Une patiente atteinte de mucoviscidose a développé un cancer peu de temps après avoir reçu en greffe les poumons d’une fumeuse décédée, selon une étude parue dans la revue Lung Cancer et repérée par le site Réalités Biomédicales . Les médecins du CHU de Montpellier qui publient ce cas clinique exceptionnel alertent sur le risque de transplanter de tels organes. Quelques semaines plus tôt, une autre étude rapportait qu’une femme atteinte d’un cancer du sein non diagnostiqué de son vivant avait transmis sa tumeur à quatre patients ayant reçu ses organes.

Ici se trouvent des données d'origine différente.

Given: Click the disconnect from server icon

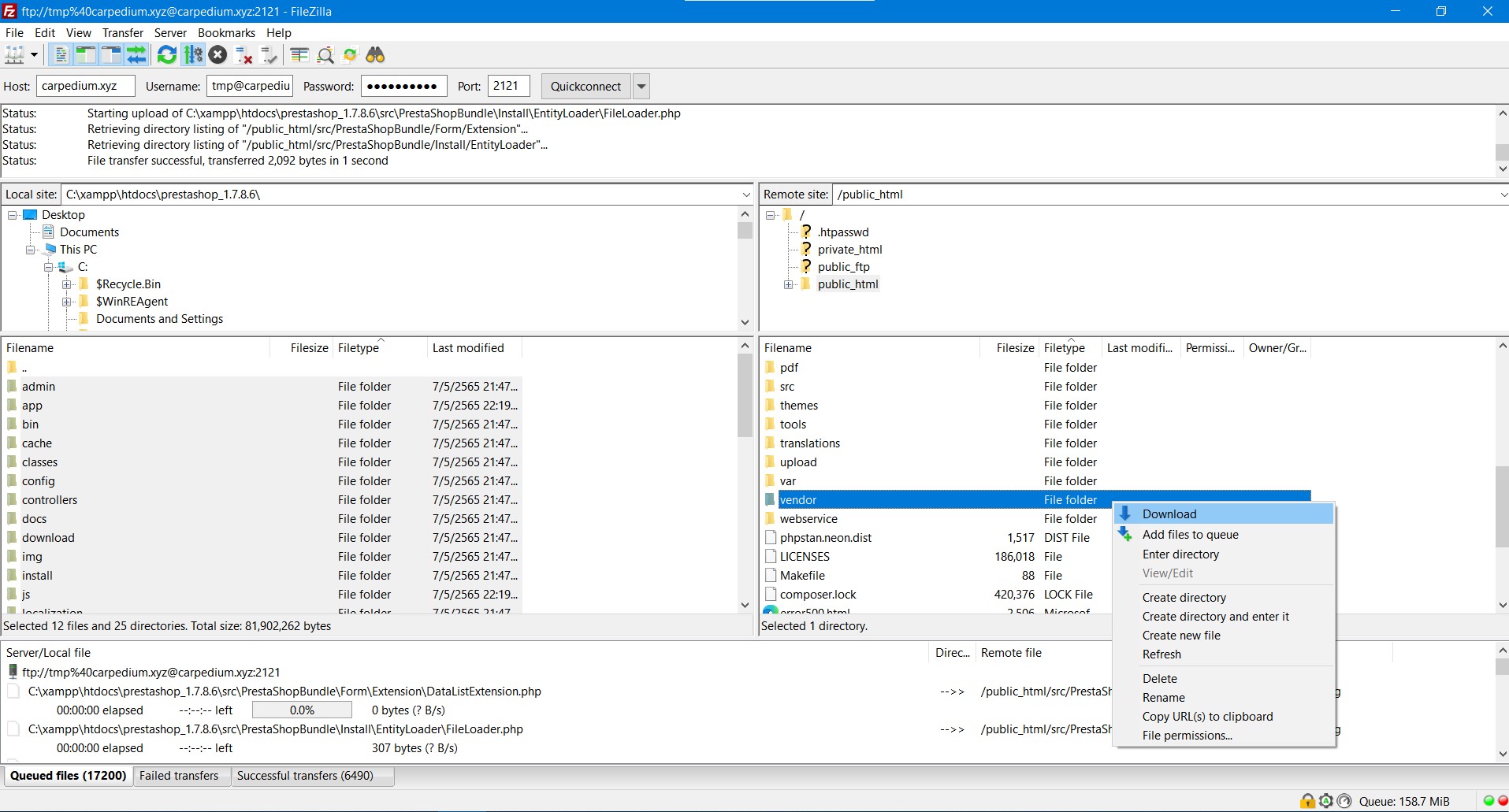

La patiente était suivie depuis l’enfance pour une mucoviscidose, une maladie génétique qui touche principalement les poumons et le système digestif. En 2015, alors qu’elle est âgée de 37 ans, la patiente voit ses fonctions respiratoires se dégrader rapidement du fait de sa maladie. Au mois de novembre de la même année, les médecins décident de procéder à une transplantation pulmonaire. Les poumons greffés sont ceux d’une femme de 57 ans qui fumait un paquet par jour depuis 30 ans. Selon les médecins, les examens pratiqués au moment de la mort cérébrale de la donneuse n’avaient révélé aucune anomalie.

Un cancer fulgurant

Deux années s’écoulent puis, en juin 2017, la patiente greffée est admise en unité d’oncologie thoracique de l’hôpital universitaire de Montpellier. Fiévreuse, elle souffre d’une insuffisance respiratoire. Les examens d’imagerie révèlent des signes caractéristiques d’un cancer du poumon. La tumeur fait alors 112 centimètres cubes. En août, soit moins de deux mois plus tard, la tumeur avait plus que doublé de volume pour atteindre 268 centimètres cubes. Des métastases étaient présentes au niveau de la peau. La patiente, au stade terminal de son cancer, décède sans qu’aucune thérapie ne puisse être tentée.

«Le court délai entre la greffe des poumons et l’apparition de la première anomalie radiologique suggère que la carcinogenèse avait commencé au cours de la vie du donneur», expliquent les auteurs de l’étude. Un cancer dont la croissance aurait été largement accélérée par les traitements immunosuppresseurs que la patiente a suivis pour éviter le rejet de ses nouveaux poumons.

Selon le Dr Jean-Louis Pujol et ses collègues du CHU de Montpellier, «compte tenu du temps de latence, relativement long, du cancer du poumon, nous proposons que les greffes provenant de donneurs fumeurs (ou qui ont récemment arrêté) soient envisagées avec précaution».